The short of it is that Syria must be put—and urgently—into the wider context of East-West relations. We can no longer think about Syria separately from Ukraine or the weirdly familiar buildup of military forces on either side of Russia’s borders with Europe.
The new imperative falls to Washington and Moscow. Both must transcend the ever-worsening tension between them, if only temporarily, in the interest of addressing a security environment whose perils now supersede narrow strategic ambitions.
There are signs both sides may be moving in this direction. On Saturday President Obama telephoned the Kremlin to engage Vladimir Putin in an apparently wide-ranging exchange on Syria, Ukraine, a united front against terrorism—among the Russian president’s favored themes these days—and greater contacts at Defense Ministry level.
The early reports were sketchy, but the telephone encounter appeared to be more cooperative than confrontational. We’ll have to see.
The agreement to halt hostilities in Syria, which doesn’t have the formal structure even of a ceasefire, was an achievement under the circumstances. But it was instantly dwarfed by the week’s other events.

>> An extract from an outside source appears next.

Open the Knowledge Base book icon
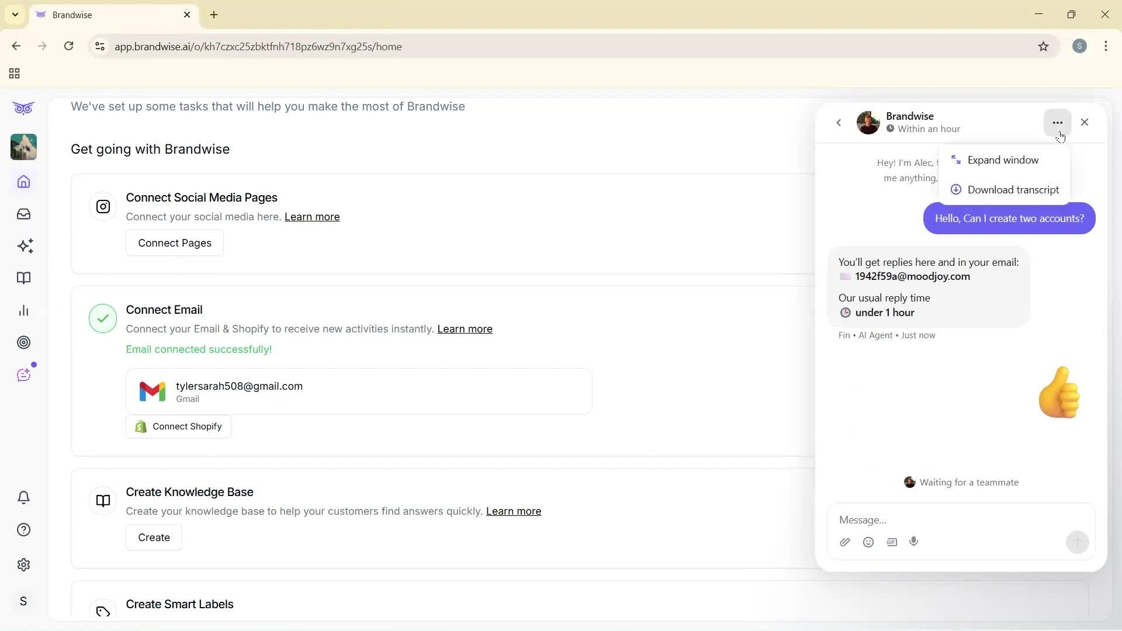 [x=23, y=278]
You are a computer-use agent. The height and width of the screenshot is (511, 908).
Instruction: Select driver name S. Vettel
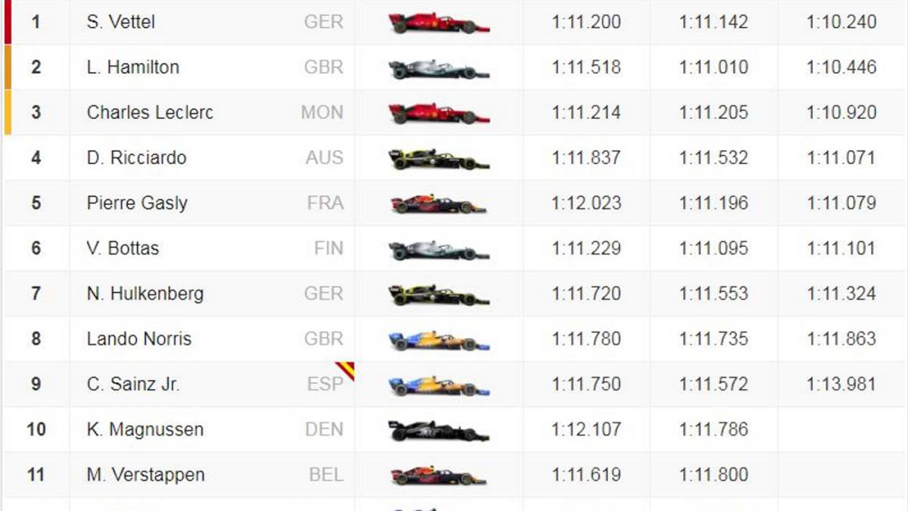pos(121,22)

On Saturday The Independent reported that Saudi Arabia, having hinted a couple of weeks ago that it might deploy troops in Syria, has begun sending fighter jets and ground units to Incirlik, the air base in southern Turkey from which U.S. warplanes already fly sorties into Syrian airspace.
The London daily quoted Mevlut Cavusoglu, theTurkish foreign minister, confirming the deployments and Riyadh’s declared intentions—plural—to attack the Islamic State and oust Syrian President Bashar al-Assad. This is bad news three times over.
First, Saudi Arabia has so far shown little desire to attack ISIS, which is its ideological offspring, and remains focused on fomenting a coup in Damascus. Second, throwing in with the Turks augurs more of the same. Over the weekend, Turkey began shelling Kurdish troops allied with the U.S. and the Syrian army.
For once, Damascus may have it right: On Saturday, the foreign ministry sent a letter to Ban Ki-moon, the U.N. secretary-general, asserting that the Turkish artillery campaign “is direct support of terrorist groups.”
Third, one of Moscow’s unstated intentions in Syria is to put Washington on notice that the era of “regime change” in the Middle East and elsewhere is over. This was repeatedly made plain when I reported from the Russian capital in December.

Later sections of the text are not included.